I was wondering when using deblur denoising on ITS1 data (variable length) generated from Miseq 2x300bp run, should I set the --p-trim-length to some lower number to keep shorter ITS1 species (eg 150, with the cost of taxonomy resolution), or could I avoid trimming (-1)? What is the downside for not trimming to the same length in deblur?
Also, how can I view the length distribution of quality-filtered data? I only found quality plot using the following:
qiime demux summarize
I would try this both ways to see how it impacts the results. See below.
The downside is just that sequences of different lengths can wind up dereplicating as unique sequence variants even if they should technically bin together as a single variant (at different lengths, who knows).
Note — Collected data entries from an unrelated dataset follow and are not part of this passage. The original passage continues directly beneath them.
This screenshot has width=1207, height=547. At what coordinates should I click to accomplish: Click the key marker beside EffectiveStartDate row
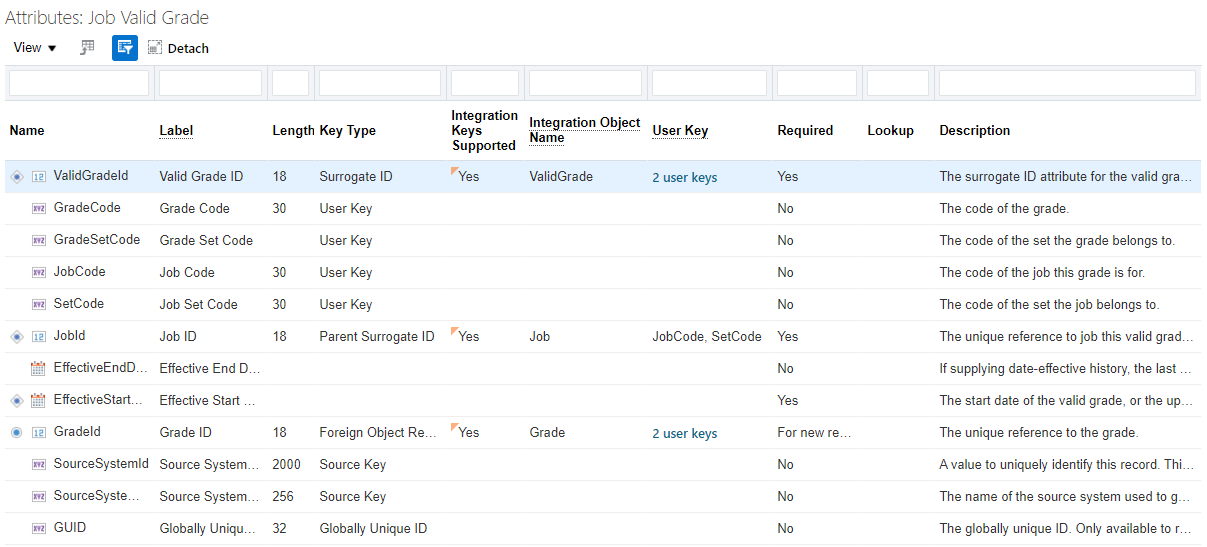[16, 401]
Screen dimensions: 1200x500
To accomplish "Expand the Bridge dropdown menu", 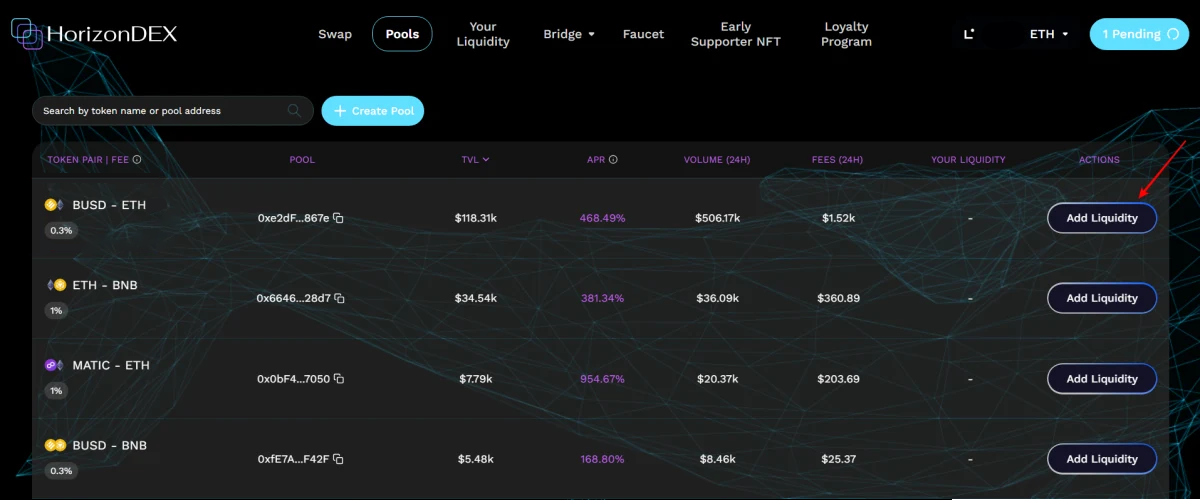I will tap(568, 34).
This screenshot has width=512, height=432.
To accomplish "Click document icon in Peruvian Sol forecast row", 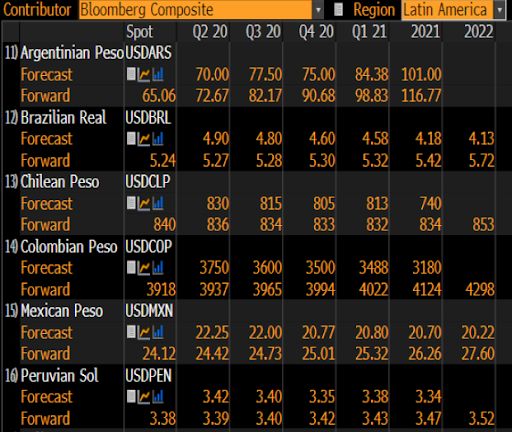I will pos(131,397).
With ITS1 I am always a bit nervous about paired-end data, just because it is a hypervariable region and I believe some clades do have ITS1 > 600 bp long. Long variants that are dropped due to lack of sufficient overlap will bias against these clades (length is variable but not randomly distributed across clades). I would pay close attention to how many sequences fail to merge — of course it could be due to low-quality sequences at the tips failing to overlap, but it could also be very long variants that fail to overlap. If you have some way to figure out what’s what, it would be beneficial (to everyone who has this problem!)
We do not have a good way to look at length distribution in QIIME2 — currently. But it is on our radar and should be available in a future release. We will post back here when that feature is available.
For now, you could export those sequences and use something like stand-alone vsearch to get quick stats on sequence length (vsearch is included in the QIIME2 installation so that should be easy).